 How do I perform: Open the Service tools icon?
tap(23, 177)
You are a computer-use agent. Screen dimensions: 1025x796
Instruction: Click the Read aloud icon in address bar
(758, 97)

▬▬▬

Would you output every line of the listing exactly as given?

 How do I perform: Open the Service tools icon?
tap(23, 177)
You are a computer-use agent. Screen dimensions: 1025x796
Instruction: Click the Read aloud icon in address bar
(758, 97)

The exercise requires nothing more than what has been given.